■ Task description:
Rewrite the passage of the "Shedding" text from "Slowly, it draws" to "for your own.", replacing "speaker" with "talker".

■ Text:

BEGIN

Baku

Baku

We made it halfway to nowhere.

Shedding

The three artworks in 'Shedding' are, for me, an ode to what we choose not to see. To that discreet, almost trivial presence whose insidious nature seeps into every aspect of life. Ignored, the problem grows. Addressed earlier, it might have faded. Seeing clearly requires confronting discomfort, so we look away. We root ourselves in the familiar. But that comfort comes at a cost. In silence, it does not disappear. It becomes more voracious and intensifies over time.

  • The Silence

You tell yourself, “it’s nothing,”a presence you choose not to see.

Yet it longs for you, nestled beneath the monotony of your days, etching its trace along the furrows of your mind, and still, you refuse to open your eyes.

Sedated by the comfort you inhabit. You drift into the status quo. In your silence, an endorsement, the fetid breath of what it carries begins to seep.

The monster is patient. It watches you closely.

  • The Murmur

Slowly, it draws closer. It fractures your silence into soft murmurs. You find yourself listening.

An agile speaker, it slips into your language, and with a forked tongue, it feeds you fragments of thought.

You mistake its softness for allegiance, and in the quiet distortion of your pride, you begin to take its designs for your own.

As the murmurs multiply, you help sustain its voracious hunger.

  • The Cacophony

Its whispers have become screams. They surround you on all sides, as if everything is speaking at once.

In the fever of its voice, your thoughts begin to slip into cacophony. Drawn back into its shadow, you trace the lines it has carved, and under the weight of your own distortion, you give up your autonomy to crown your rage.

Truth and falsehood blur together. You can no longer tell them apart. You stop questioning. In this triumph of ignorance, cruelty can only bloom.

The monster no longer has a form. You have let it become a system. You hear it clearly now. You call it your own.

END

■ Input data:

BEGIN

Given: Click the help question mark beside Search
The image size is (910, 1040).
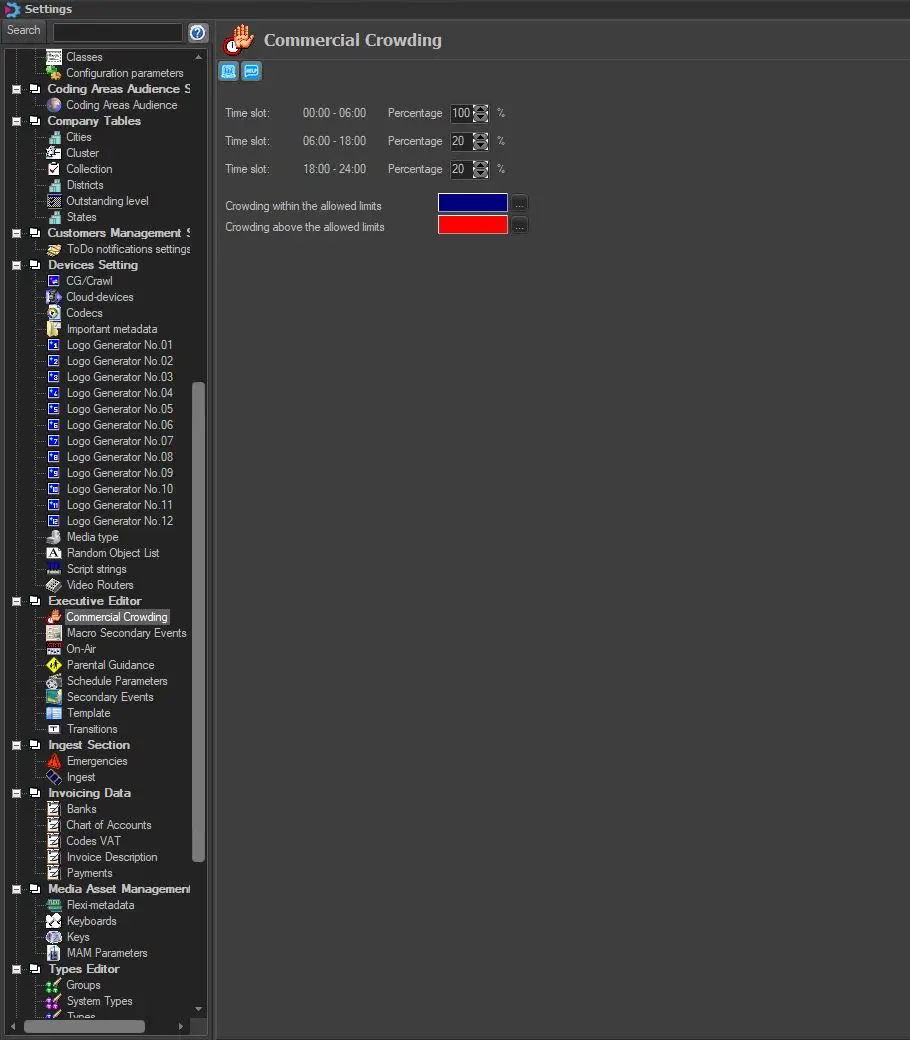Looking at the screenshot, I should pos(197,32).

END

■ Task output:
Slowly, it draws closer. It fractures your silence into soft murmurs. You find yourself listening.

An agile talker, it slips into your language, and with a forked tongue, it feeds you fragments of thought.

You mistake its softness for allegiance, and in the quiet distortion of your pride, you begin to take its designs for your own.